> [ACTION ITEM] Reading the listing below, count the lines that contain the word "computer" and give that count alone.

> [WORKING DATA]

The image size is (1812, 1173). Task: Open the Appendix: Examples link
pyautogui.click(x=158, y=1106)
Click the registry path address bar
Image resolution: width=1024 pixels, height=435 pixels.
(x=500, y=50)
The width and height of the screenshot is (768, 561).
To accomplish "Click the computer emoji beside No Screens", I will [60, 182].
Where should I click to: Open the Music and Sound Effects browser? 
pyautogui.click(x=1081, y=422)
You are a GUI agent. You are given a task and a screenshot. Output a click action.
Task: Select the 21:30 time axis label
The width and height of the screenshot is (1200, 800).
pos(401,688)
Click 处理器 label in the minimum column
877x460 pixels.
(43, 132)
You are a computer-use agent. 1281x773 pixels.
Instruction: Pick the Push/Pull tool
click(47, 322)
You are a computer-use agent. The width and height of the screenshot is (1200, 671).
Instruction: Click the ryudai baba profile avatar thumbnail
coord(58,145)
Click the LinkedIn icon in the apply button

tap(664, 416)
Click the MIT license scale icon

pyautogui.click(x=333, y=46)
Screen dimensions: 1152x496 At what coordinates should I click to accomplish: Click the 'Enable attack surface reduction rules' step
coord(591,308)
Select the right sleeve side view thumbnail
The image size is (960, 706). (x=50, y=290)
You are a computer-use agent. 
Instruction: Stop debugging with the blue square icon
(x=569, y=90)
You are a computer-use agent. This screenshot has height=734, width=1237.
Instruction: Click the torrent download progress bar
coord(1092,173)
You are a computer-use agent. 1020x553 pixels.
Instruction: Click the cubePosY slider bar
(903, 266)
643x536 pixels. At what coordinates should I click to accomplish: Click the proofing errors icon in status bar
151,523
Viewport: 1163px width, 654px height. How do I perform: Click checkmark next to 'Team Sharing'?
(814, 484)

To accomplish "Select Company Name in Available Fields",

> [WORKED SOLUTION] 6